Write every entry out again exactly, please, and skip the pictures.

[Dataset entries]
.....

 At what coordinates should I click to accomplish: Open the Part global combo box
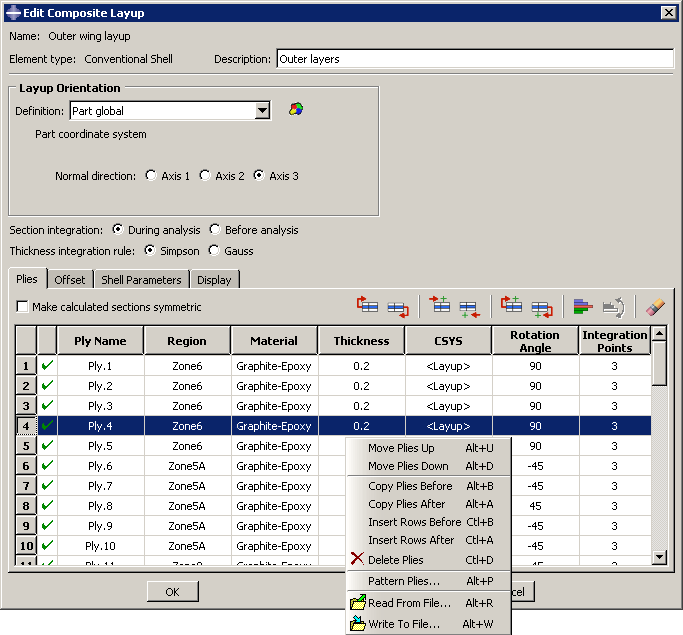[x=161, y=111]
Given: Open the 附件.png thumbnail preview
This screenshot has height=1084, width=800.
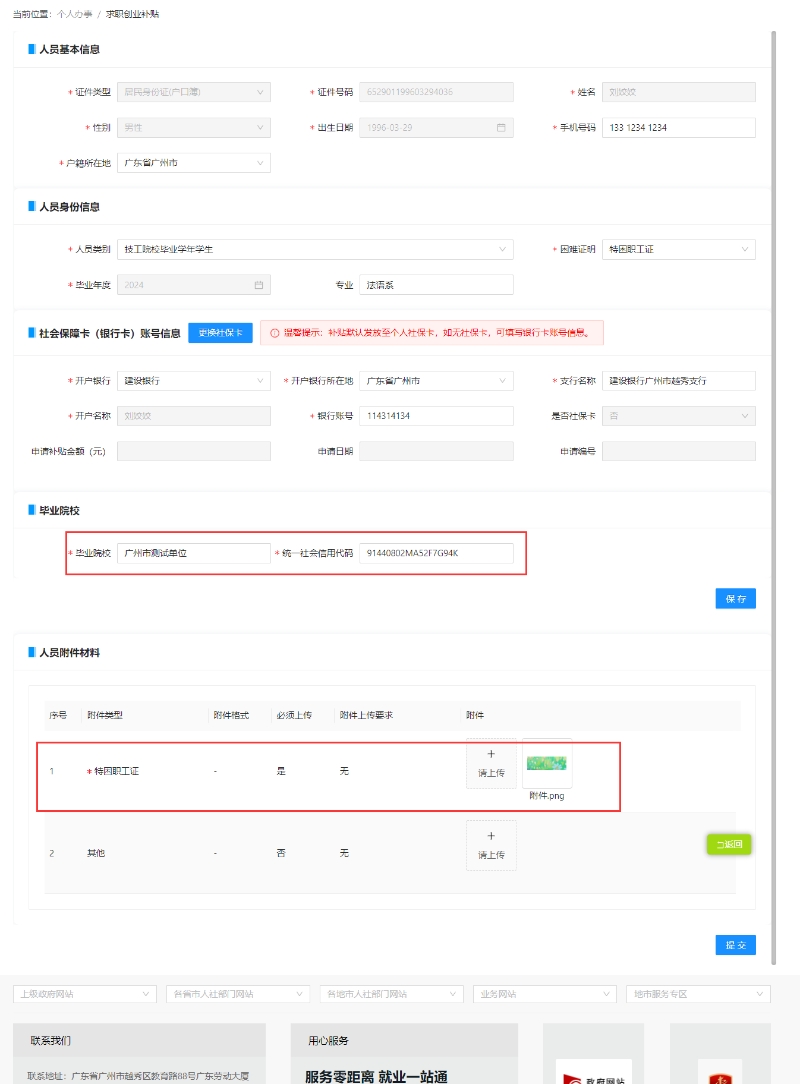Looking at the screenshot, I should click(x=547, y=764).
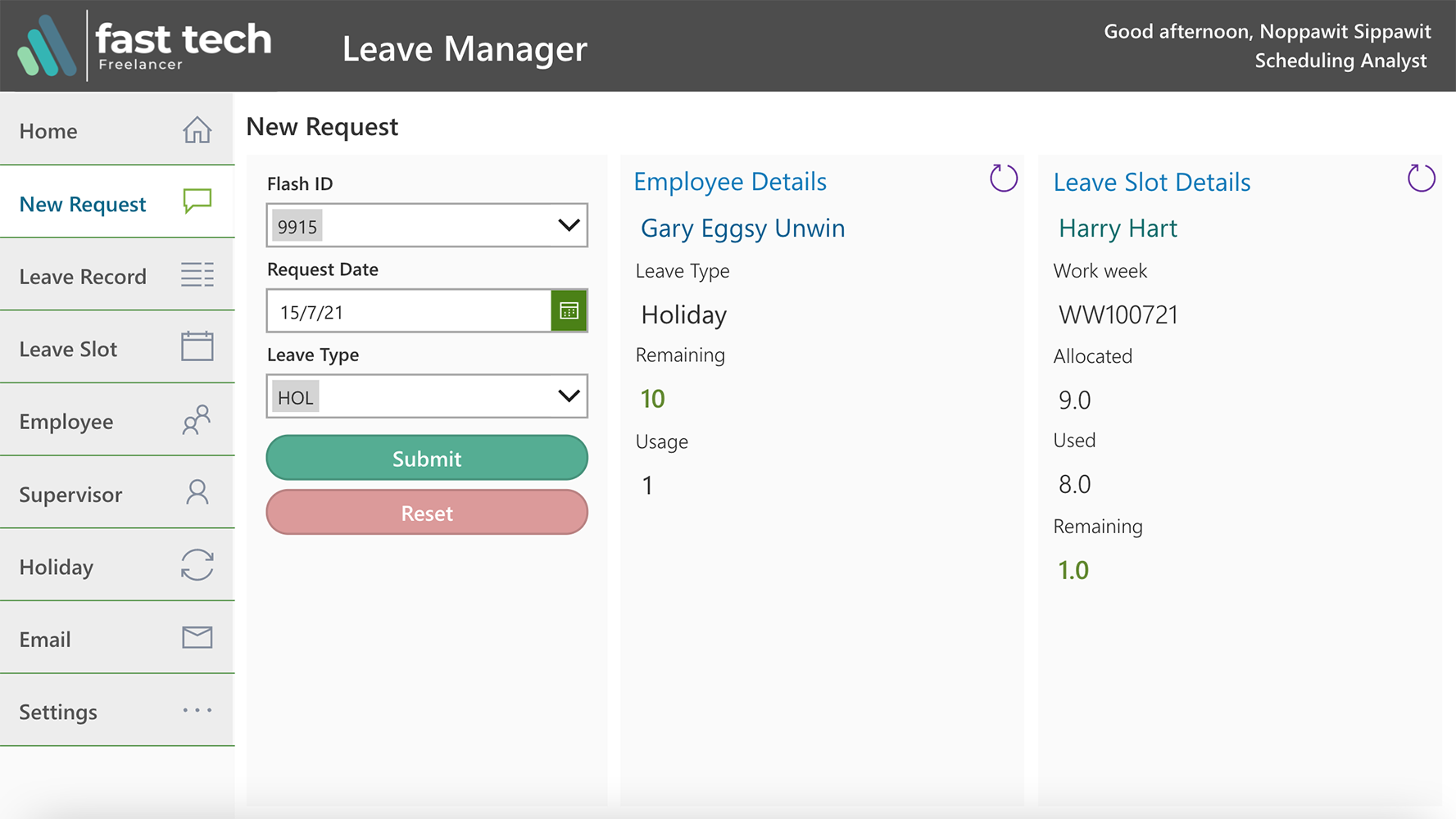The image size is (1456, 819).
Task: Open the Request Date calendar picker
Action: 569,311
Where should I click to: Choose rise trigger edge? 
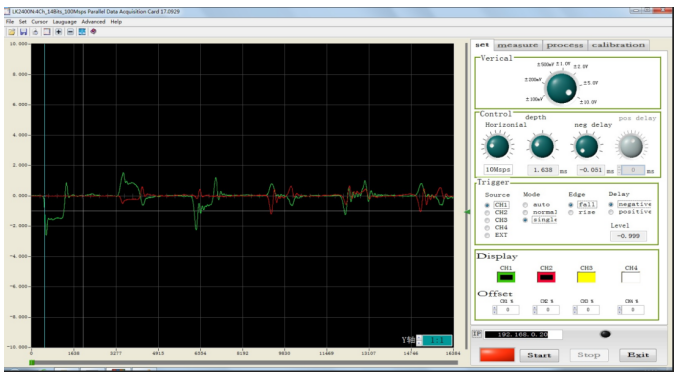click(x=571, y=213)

.....

§ **Result below**
 At what coordinates should I click to accomplish: Open the Part global combo box
[x=161, y=111]
Given: Open the 附件.png thumbnail preview
This screenshot has height=1084, width=800.
Looking at the screenshot, I should click(x=547, y=764).
The image size is (1456, 819).
Task: Open the Request Date calendar picker
Action: 569,311
Where should I click to: Choose rise trigger edge? 
click(x=571, y=213)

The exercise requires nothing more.